Ici encore, l’écriture d’André Benchetrit est totalement magique. Par exemple, la beauté de Sabine qui persiste malgré les attaques de la maladie et des traitements agressifs relève, pour le lecteur, de l’évidence. Comme si l’auteur s’émerveillait de son amoureuse pour la première fois. Cette apparente innocence de l’écriture, avec des mots crus ou tendres, n’est pas naïveté, mais au contraire un travail d’épure, qui parvient à transmettre l’élan des sentiments ou l’instantanéité d’une sensation sans l’émollient habituel. L’écriture n’est pas transparente mais tout ­obstacle à l’émotion est aboli : elle est là, brute, directe, jaillissante. Et, parfois, elle submerge.

L’existence de Photos volées est également due aux circonstances. Après quelques jours de vacances à Madrid avec sa compagne, Hélène, et leur bébé, Léo, l’ordinateur où se trouvaient les photos de ce séjour a été dérobé. Résultat : la seule façon de sauver du néant ces photos, c’est, pour André Benchetrit, de les décrire. Le récit se développe donc à partir d’un exercice de mémoire visuelle, qui finalement reconstitue le fil du séjour madrilène.

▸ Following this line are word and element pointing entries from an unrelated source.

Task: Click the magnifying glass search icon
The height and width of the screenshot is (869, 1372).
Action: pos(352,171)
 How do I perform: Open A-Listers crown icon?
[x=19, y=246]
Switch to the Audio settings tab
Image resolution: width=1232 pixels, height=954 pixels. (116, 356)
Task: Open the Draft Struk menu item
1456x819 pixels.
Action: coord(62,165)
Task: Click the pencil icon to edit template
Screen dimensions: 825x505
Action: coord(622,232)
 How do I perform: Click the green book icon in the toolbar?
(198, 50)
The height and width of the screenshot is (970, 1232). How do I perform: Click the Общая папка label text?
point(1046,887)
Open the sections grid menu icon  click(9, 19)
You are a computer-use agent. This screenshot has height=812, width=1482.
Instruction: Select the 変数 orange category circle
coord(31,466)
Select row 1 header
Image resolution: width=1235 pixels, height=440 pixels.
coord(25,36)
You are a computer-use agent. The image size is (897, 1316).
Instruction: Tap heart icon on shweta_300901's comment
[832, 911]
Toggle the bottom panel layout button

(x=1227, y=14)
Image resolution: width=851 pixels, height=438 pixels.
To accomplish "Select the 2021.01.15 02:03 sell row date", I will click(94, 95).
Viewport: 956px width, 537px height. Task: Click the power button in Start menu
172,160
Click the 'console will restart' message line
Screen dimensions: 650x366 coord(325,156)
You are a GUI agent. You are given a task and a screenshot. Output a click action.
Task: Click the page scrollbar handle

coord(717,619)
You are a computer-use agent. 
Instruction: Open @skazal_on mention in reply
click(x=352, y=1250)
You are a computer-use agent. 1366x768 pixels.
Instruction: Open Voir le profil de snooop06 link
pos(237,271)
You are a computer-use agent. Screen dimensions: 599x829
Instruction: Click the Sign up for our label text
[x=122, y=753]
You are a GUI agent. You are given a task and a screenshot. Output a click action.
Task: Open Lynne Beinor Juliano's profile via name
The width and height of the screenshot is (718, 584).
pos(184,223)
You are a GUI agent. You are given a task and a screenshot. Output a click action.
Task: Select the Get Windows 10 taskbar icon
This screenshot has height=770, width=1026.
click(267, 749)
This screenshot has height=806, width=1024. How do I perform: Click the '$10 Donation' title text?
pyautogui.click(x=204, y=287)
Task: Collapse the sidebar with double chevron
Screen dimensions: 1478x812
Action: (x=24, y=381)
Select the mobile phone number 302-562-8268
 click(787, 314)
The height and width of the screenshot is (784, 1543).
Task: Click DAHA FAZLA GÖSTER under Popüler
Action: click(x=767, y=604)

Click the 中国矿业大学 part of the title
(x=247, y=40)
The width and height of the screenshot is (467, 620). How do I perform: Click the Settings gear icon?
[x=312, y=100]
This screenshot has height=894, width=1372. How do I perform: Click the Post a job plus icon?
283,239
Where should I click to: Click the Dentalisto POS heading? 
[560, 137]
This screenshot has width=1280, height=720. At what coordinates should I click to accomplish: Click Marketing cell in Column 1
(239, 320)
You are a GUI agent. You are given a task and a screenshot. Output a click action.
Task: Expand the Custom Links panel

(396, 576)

Si Photos volées témoigne d’une égale perception ultrasensible de la vie, il n’y a ici aucune tension dramatique. Au contraire, le livre est un concentré de bonheur, celui d’une petite famille où règne l’amour, hors des jours ordinaires, dans une ville qui ne cache pas ses charmes et ses splendeurs, dont les tableaux du Prado. Mais, comme dans le Livre de Sabine , où l’auteur fait place aux moments de joie, les heureux jours de Photos volées ne sont pas exempts de touches grises. « Hélène met l’appareil n’importe comment, elle shoote, elle rit, elle a l’impression que nous avons toute l’immensité pour nous et que le monde est grand. Elle a l’impression que je me laisse faire par cette démesure, que j’accepte cette idée de regarder grandir Léo, malgré mes cheveux gris, malgré les chiens de l’angoisse qui viennent me mordre les mollets. »

André Benchetrit a été dérobé à la vie. Lire ses livres, c’est le retrouver. C’est entendre sa voix souriante, se laisser surprendre par son esprit curieux, apprécier sa liberté d’écrire et de penser, être ému par sa capacité à accueillir le monde, à recevoir l’Autre, l’ami, l’enfant, l’amante. Lire ses livres, c’est faire toujours une belle rencontre.

Le Livre de Sabine, André Benchetrit, « La Brune », Le Rouergue, 73 p., 12 euros. Photos volées, même auteur, éditions Isabelle Sauvage, 51 p., 13 euros.
Impasse marteau, son deuxième roman, publié chez Actes Sud en 1999, est repris en « Babel ».
Une lecture de ces trois textes aura lieu le jeudi 26 mai à la librairie Équipages à Paris (61, rue de Bagnolet, XXe).